Ted Leonsis, founder of the company that owns the Capitals, Wizards, and Mystics sports teams, along with Verizon Center in Washington D.C., recently spoke with NBC about his severe food allergies (http://www.nbcwashington.com/news/health/Ted-Leonsis–118334949.html ). Leonsis says that his first allergic reaction occurred when he was four years old. It was December, and he and his mother were at a department store that was roasting chestnuts. After walking through the steam, he experienced an anaphylactic reaction, and was rushed to the hospital.

According to the Food Allergy & Anaphylaxis Network (FAAN), Leonsis is one of an estimated 1.8 million Americans who are allergic to nuts. Allergic reactions are among the leading cause of death for those afflicted by food allergies.

How does Ted Leonsis deal with his life-threatening food allergies? “I’m prepared to take control of my own health,” he says, by carrying an EpiPen everywhere he goes. In addition, Leonsis is also careful about considering possible ingredients in foods, including unexpected sources of nut products such as salad dressing, barbecue sauce, and pie crusts.

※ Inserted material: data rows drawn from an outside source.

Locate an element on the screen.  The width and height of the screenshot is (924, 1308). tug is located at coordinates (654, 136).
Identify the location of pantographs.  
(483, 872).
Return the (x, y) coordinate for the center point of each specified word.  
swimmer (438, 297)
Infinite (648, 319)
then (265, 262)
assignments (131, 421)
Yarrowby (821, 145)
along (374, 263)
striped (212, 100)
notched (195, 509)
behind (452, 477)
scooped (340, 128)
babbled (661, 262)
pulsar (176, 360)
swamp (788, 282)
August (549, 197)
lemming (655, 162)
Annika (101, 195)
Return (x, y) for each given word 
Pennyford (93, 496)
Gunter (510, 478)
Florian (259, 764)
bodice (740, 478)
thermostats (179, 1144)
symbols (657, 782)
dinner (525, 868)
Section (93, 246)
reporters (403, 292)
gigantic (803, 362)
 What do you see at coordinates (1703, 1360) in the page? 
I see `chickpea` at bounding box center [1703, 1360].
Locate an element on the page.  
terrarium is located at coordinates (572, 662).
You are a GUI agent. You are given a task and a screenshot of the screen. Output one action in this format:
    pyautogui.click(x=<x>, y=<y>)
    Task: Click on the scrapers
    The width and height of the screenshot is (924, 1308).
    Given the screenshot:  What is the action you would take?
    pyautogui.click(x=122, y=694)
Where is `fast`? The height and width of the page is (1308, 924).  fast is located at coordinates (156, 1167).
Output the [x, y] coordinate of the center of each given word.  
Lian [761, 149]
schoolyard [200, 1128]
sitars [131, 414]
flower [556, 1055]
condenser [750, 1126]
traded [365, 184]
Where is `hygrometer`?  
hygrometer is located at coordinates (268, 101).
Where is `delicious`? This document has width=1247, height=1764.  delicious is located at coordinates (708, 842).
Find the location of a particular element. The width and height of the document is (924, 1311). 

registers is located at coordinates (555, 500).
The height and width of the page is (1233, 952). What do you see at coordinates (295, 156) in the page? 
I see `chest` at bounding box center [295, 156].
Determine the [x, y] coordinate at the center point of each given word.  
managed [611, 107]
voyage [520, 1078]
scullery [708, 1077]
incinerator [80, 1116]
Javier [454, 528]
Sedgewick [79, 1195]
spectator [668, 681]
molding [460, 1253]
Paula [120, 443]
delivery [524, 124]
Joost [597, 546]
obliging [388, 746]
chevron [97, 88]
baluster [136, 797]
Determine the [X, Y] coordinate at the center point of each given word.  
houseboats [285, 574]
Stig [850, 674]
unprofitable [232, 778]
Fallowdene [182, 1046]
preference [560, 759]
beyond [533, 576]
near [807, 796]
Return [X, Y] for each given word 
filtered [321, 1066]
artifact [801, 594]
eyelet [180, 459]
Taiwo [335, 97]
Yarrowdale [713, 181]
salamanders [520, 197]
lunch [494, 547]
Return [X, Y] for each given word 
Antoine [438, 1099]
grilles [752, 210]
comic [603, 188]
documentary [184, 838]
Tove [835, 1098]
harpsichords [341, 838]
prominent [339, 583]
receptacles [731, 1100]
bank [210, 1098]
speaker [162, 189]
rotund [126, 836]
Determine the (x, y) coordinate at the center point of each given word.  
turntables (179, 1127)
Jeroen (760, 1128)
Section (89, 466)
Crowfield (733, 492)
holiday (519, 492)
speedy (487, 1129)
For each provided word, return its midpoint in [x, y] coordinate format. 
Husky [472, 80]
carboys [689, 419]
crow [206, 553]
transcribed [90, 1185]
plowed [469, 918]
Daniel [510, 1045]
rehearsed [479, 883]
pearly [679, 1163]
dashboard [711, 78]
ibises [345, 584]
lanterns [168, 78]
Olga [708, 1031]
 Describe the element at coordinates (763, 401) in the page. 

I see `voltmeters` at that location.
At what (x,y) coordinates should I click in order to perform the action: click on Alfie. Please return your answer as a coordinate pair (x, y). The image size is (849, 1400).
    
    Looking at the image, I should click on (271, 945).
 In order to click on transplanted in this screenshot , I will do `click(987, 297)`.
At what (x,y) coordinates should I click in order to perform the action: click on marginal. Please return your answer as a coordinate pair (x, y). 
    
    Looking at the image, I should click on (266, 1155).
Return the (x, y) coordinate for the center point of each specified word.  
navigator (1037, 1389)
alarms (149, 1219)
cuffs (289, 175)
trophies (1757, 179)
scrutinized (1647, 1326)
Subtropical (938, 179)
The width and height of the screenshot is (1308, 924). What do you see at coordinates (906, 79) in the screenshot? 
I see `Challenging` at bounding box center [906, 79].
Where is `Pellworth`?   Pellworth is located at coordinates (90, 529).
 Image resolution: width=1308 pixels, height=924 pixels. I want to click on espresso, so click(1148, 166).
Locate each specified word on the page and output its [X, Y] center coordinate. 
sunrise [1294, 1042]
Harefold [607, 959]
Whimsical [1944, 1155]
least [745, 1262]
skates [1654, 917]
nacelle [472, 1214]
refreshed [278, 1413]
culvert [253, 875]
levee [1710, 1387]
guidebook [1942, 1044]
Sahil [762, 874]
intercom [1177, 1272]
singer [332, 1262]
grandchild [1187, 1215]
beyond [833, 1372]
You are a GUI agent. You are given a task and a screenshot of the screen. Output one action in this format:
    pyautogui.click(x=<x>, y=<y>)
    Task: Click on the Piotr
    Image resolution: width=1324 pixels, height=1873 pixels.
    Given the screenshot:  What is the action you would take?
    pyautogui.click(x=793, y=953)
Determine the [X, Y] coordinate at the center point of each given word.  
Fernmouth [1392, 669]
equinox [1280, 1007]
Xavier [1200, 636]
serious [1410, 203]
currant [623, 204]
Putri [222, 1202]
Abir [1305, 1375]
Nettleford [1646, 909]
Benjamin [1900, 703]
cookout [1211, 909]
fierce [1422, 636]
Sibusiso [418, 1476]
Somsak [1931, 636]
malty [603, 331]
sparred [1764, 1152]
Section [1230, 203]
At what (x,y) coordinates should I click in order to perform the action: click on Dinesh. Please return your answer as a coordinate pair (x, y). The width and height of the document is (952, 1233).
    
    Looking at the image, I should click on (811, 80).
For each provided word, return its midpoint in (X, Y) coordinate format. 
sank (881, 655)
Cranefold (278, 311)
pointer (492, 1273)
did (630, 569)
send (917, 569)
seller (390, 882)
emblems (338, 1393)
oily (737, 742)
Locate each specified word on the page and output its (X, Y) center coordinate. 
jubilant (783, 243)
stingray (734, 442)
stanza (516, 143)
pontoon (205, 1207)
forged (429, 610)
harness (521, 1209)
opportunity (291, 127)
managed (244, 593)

As someone who frequents restaurants, he is also aware of the dangers of cross contamination. Just two weeks ago, he had an allergic reaction after eating a dish served to his wife following a sports game. The dish contained lentils that had been processed in a facility that also handles nuts, triggering the reaction.

He’s also had to deal with his allergy in a foreign country. He recently visited Paris, and before leaving, asked the stewardess to translate into French the following message: “I am deathly allergic to nuts. Please do not serve me any nuts or nut products.” He then passed the note to a server at a French restaurant. The message was lost in translation, accidentally becoming “I am absolutely dying for nuts. I must have nuts.” The error was discovered when the waiter brought ten plates of nuts out for Leonsis.

Although the incident may seem humorous, it also highlights the danger, for those with food allergies, of living in a world where they are constantly surrounded by allergens. As a result, those with food allergies must be vocal about their need to avoid their allergen, and be well prepared for any circumstance. “Do not be ashamed in any way that you have food allergies. It is vital to be transparent with those around you,” he explained. “Now, I communicate as much as I can, because people can die from these allergies.”